There is certainly a difference. `Int.random(in:)` is failable, like
`Collection.random` is failable, because it is selecting one of a set of
values and that set may be empty. `Int.random` is not failable. Moreover,
as I wrote earlier, I'm concerned about this multiplication of methods that
do in fact do the same thing. It is unclear to me in what way
`Int.random(in: [1, 2, 3])` differs from `[1, 2, 3].random`. If there is no
semantic distinction, there should only be one facility. If there is a
semantic distinction, then there should be two facilities with distinct
names. In either case, there should not be two facilities with the same
name.

2017/11/24 21:39、Xiaodi Wu <xiaodi.wu at gmail.com>のメール:
>
> On Fri, Nov 24, 2017 at 9:05 PM, TellowKrinkle <tellowkrinkle at gmail.com>
> wrote:
>
>> You say that all the `.random`s have different semantics, but to me (at
>> least), they are all very similar.
>>
>
> Of course they are _similar_: this is precisely why it's so important to
> be clear about the differences in the naming.
>
>
>> All the methods can be summarized as selecting a single random element
>> from a collection
>> `[0, 2, 3].random` selects a single element from the given collection
>> `Int.random(in: 0…8)` selects a single element from the given range
>> `Int.random` has no range, but selects a single element from the
>> collection of all ints (equivalent to if the above method had a default
>> value for its range)
>> So to me these are all doing the same operation, just with different
>> types of inputs
>>
>
> There are many subtle but important differences. For example:
>
> `[1, 2, 3].random` is a sampling operation based on a discrete uniform
> distribution. All operations that choose an element from a Collection would
> behave similarly: that is, instance `random` guarantees sampling based on a
> discrete uniform distribution. It does so happen that `Int.random` gives
> values in a discrete uniform distribution.

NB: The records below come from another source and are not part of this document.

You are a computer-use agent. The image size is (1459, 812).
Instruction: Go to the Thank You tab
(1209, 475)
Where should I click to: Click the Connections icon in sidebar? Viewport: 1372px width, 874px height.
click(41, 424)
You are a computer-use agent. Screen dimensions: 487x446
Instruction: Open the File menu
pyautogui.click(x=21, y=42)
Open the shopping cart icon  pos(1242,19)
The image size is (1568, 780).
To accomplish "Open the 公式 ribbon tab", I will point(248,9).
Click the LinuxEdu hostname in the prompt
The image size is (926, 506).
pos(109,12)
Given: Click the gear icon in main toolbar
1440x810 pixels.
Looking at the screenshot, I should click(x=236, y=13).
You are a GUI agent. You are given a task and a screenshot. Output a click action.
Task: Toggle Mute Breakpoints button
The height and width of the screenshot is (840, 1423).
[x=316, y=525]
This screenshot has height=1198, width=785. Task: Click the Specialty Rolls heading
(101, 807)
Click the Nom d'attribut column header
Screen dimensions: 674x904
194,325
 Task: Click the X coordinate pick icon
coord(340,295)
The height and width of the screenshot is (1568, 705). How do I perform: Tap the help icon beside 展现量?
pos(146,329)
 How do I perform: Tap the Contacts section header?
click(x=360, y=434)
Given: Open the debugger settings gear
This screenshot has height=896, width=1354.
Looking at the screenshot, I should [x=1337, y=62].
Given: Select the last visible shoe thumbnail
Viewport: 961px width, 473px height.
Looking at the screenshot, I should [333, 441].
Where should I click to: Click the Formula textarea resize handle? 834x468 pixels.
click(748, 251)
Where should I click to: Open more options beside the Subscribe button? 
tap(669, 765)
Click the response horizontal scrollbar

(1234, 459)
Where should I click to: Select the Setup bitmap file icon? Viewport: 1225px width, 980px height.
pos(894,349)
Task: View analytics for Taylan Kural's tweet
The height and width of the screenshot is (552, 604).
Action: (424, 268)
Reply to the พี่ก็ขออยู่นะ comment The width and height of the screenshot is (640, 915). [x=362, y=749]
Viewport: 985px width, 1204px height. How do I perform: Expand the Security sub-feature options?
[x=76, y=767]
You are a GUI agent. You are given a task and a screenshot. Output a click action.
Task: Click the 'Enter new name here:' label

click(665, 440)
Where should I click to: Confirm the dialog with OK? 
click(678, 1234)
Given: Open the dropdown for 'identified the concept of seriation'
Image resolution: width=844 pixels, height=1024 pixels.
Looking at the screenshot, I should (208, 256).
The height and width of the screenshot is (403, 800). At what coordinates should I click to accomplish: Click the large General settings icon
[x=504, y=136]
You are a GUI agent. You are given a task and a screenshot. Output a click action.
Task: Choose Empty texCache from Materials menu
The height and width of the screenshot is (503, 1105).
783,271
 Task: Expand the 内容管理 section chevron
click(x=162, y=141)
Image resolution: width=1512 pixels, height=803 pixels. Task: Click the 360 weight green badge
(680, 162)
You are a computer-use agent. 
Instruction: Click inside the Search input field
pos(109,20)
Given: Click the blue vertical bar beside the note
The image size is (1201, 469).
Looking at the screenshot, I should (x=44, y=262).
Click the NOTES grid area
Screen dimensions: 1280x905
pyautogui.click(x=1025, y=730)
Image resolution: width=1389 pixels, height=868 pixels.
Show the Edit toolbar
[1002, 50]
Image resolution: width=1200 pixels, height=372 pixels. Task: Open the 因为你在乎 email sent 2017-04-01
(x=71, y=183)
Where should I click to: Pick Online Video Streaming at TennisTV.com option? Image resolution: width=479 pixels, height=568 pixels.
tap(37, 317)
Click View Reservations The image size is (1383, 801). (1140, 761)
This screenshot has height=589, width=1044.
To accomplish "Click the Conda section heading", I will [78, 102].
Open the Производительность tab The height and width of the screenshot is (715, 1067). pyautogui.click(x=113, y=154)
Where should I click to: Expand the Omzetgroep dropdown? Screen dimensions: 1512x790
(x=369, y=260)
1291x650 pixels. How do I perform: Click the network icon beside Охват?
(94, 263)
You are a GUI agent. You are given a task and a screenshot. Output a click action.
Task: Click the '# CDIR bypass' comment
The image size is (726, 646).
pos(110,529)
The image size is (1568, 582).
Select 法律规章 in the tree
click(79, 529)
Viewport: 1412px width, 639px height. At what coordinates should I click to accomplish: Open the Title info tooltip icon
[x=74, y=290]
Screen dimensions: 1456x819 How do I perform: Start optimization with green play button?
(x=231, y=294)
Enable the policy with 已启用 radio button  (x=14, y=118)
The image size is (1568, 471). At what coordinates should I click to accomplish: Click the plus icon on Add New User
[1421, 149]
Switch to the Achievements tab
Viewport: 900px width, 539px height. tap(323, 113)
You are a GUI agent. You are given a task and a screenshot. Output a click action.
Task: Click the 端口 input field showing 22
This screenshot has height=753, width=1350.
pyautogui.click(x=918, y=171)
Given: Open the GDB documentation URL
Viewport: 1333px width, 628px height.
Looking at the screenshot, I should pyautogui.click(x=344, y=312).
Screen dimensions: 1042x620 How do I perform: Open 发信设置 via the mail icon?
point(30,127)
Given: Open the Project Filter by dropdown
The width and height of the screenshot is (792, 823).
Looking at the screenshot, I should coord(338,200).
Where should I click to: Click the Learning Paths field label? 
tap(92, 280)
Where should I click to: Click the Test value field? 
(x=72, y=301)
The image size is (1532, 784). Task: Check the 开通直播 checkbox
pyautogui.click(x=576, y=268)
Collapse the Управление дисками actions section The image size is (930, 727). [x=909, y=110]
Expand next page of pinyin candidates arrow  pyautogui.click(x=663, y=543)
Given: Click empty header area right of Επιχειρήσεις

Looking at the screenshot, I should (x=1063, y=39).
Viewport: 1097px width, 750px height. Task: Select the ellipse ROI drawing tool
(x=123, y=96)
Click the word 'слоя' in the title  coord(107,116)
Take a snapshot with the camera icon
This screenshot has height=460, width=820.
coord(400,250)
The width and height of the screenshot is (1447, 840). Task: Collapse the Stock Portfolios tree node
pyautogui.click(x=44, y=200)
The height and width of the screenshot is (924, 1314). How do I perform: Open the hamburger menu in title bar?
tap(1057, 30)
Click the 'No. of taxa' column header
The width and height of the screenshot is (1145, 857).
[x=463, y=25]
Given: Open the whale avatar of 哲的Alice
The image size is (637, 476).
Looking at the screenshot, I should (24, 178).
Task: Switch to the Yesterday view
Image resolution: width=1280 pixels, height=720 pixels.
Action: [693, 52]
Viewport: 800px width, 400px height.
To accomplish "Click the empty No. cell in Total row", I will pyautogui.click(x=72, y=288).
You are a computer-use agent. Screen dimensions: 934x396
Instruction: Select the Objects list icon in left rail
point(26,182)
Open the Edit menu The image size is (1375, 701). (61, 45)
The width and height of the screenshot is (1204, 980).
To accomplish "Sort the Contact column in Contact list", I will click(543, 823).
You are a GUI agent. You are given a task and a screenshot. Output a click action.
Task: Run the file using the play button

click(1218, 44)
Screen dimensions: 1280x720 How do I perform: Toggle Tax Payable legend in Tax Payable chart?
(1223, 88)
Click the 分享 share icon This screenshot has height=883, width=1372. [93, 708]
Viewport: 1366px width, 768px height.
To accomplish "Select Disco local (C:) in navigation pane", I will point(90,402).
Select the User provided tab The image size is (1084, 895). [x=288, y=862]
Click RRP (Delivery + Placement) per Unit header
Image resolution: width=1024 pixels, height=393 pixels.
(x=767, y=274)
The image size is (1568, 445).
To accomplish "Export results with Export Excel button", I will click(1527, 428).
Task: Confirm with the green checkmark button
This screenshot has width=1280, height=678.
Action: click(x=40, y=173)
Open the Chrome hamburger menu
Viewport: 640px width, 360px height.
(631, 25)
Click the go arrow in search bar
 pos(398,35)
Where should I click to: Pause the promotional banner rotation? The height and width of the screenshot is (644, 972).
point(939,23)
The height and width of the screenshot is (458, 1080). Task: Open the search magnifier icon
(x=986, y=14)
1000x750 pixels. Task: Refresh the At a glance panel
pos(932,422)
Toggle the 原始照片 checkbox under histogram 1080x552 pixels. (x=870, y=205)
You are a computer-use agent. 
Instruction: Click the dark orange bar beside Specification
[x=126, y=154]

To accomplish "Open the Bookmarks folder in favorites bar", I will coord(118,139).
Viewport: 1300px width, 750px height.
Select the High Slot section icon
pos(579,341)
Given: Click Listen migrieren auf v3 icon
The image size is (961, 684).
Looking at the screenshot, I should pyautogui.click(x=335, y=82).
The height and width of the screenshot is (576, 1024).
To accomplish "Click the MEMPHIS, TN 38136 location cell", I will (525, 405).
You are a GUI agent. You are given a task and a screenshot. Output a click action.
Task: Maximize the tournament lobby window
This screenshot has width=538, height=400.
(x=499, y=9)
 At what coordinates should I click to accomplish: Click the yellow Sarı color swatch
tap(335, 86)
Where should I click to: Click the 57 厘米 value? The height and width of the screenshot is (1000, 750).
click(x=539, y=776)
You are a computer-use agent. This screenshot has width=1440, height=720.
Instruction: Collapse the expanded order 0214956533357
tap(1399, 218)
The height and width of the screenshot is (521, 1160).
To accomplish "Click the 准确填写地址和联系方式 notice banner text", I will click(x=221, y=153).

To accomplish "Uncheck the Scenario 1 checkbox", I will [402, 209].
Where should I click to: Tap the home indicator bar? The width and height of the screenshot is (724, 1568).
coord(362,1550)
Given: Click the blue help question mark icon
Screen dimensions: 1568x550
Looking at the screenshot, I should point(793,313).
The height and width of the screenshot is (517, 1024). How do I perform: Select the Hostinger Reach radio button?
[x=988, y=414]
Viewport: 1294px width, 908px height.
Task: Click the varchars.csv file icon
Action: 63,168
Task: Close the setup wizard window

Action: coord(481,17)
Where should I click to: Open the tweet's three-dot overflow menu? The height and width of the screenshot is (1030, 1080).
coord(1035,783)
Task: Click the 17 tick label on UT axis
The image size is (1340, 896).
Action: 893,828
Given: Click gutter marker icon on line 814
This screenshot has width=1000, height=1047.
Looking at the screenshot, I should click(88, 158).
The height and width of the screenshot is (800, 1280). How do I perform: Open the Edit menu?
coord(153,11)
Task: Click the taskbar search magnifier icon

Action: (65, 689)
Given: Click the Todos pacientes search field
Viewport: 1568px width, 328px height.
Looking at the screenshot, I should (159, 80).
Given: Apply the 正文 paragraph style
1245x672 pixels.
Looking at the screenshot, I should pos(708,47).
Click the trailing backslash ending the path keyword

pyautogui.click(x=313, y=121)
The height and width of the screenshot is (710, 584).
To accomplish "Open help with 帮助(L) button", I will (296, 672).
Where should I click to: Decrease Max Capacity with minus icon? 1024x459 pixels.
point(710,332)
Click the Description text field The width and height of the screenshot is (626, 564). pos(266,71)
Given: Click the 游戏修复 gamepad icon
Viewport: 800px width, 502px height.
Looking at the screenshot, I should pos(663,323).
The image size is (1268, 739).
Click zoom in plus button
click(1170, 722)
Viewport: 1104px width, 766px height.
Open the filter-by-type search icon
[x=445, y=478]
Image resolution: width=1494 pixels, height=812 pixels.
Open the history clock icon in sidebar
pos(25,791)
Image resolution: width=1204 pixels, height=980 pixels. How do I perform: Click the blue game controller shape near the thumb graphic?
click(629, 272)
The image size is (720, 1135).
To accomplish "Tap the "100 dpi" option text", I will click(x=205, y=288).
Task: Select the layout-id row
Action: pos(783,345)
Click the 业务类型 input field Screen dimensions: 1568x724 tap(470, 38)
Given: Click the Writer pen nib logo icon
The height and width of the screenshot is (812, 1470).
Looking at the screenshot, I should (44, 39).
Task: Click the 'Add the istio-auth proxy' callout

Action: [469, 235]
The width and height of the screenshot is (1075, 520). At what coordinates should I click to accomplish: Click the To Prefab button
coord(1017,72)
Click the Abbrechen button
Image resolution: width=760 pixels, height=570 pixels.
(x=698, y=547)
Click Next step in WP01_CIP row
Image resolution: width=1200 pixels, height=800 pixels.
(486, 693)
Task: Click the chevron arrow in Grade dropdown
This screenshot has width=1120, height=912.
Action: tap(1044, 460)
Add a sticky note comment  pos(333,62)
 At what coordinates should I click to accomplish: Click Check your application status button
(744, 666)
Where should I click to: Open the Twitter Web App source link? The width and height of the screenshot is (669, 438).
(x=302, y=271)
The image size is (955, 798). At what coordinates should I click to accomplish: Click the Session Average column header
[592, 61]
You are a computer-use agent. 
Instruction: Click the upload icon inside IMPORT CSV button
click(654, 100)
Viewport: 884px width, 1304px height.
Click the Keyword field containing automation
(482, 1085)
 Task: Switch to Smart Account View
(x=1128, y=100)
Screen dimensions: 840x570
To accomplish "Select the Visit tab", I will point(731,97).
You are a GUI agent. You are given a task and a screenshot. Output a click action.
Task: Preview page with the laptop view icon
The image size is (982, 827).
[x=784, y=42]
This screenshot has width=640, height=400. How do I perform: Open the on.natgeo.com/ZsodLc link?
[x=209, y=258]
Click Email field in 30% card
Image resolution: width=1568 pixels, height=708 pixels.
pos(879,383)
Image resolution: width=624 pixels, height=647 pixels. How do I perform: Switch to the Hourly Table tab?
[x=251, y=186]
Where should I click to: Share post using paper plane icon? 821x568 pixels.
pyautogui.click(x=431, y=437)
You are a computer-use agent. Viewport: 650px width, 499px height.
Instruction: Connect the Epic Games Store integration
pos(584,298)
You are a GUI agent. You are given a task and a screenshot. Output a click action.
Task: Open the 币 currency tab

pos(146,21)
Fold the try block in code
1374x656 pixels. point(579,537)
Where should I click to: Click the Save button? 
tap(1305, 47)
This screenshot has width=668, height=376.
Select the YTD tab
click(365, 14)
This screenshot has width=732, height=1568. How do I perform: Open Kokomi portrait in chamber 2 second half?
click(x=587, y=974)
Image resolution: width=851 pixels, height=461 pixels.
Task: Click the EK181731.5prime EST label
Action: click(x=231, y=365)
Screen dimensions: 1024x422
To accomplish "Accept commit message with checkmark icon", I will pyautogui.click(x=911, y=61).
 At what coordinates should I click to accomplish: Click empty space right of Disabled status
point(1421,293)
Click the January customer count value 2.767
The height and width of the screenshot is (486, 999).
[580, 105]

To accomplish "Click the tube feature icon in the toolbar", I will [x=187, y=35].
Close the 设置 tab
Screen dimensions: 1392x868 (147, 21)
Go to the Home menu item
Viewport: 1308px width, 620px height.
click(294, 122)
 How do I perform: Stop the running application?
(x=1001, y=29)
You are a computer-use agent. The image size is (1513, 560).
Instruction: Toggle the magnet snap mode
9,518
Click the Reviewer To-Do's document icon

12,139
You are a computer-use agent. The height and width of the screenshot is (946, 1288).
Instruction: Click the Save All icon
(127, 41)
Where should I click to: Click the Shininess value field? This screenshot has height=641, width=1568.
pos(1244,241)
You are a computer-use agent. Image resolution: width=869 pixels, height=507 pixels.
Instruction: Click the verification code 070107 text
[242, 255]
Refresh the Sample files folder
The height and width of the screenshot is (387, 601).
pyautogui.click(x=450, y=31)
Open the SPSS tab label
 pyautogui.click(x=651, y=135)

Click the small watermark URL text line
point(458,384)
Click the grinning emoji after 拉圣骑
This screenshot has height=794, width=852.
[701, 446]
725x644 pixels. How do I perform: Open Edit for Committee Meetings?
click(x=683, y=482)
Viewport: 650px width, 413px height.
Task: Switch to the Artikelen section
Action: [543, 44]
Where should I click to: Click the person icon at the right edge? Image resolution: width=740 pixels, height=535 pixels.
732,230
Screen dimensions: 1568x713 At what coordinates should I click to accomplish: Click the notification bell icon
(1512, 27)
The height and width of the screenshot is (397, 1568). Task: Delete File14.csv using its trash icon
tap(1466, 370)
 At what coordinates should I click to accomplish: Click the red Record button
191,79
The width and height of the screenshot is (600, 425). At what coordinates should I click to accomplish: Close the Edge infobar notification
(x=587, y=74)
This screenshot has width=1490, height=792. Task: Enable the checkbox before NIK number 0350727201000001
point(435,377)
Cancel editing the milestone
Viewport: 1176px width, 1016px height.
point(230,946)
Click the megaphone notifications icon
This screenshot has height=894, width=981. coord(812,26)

However, `Float.random` most
> certainly does not: it would sample from a _continuous_ uniform
> distribution. In general, static `random` does not guarantee any particular
> distribution at all. This is a huge semantic distinction.
>
> Static `random` (e.g., `Int.random`) will always return a value, whereas
> instance `random` (e.g., `[1, 2, 3].random`) might not. This is because all
> types that implement static `random` must be instantiable, whereas
> collections can be empty. One might conclude that it makes sense for static
> `random` to be of type `T`, whereas instance `random` would be most
> fittingly of type `T?`. However, because they're both named "random",
> people have been misled into thinking that they're in fact the same
> operation and must therefore have the same return type. Alejandro has
> argued that `[1, 2, 3].random` should be of type `T` *because* it would not
> be ergonomic for `Int.random` to be of type `T?`. Meanwhile, others have
> argued that, because `[].random` should be failable, `Int.random` should be
> as well. This perceived need for the two distinct facilities to return the
> same type is completely due to them having the same proposed name. However,
> as described above, one is failable and the other is not *because of their
> differing semantics*.
>
> Meanwhile, we have had a debate as to whether `random` should be spelled
> as a property or a function. Alejandro has argued that `random` is like
> `first` or `last` and is a property of a collection, while others have
> argued that `Int.random()` should be spelled like a function because it
> instantiates a different value each time. Notionally, of course, instance
> `random` selects one already-existing element from a collection, whereas
> static `random` creates a new value that doesn't exist yet and truly could
> be considered like a factory method. However, because again they've both
> been proposed to have the name "random", people are using arguments about
> one type of "random" to decide questions of syntax for the other type of
> "random".
>
> All of this goes away when we clarify that these two are distinct
> facilities: they have different semantics. Of course, elsewhere, I've
> advocated for `Int.random` to be removed altogether due to large potential
> for incorrect use. If so, then that's one fewer "random" to be confused
> with one another.
>
>
>> 2017/11/24 20:07、Alejandro Alonso <aalonso128 at outlook.com>のメール:
>>
>>
>> - Alejandro
>>
>> ---------- Forwarded message ----------
>> *From:* Xiaodi Wu <xiaodi.wu at gmail.com>
>> *Date:* Nov 24, 2017, 3:05 PM -0600
>> *To:* Alejandro Alonso <aalonso128 at outlook.com>
>> *Cc:* Brent Royal-Gordon <brent at architechies.com>, Steve Canon via
>> swift-evolution <swift-evolution at swift.org>
>> *Subject:* Re: [swift-evolution] [Proposal] Random Unification
>>
>> On Fri, Nov 24, 2017 at 2:55 PM, Alejandro Alonso <aalonso128 at outlook.com
>> > wrote:
>>
>>> Regarding naming too many things “random”, I’ve talked to many
>>> developers on my end and they all don’t find it confusing. This proposal is
>>> aimed to make it obvious what the operation is doing when regarding random.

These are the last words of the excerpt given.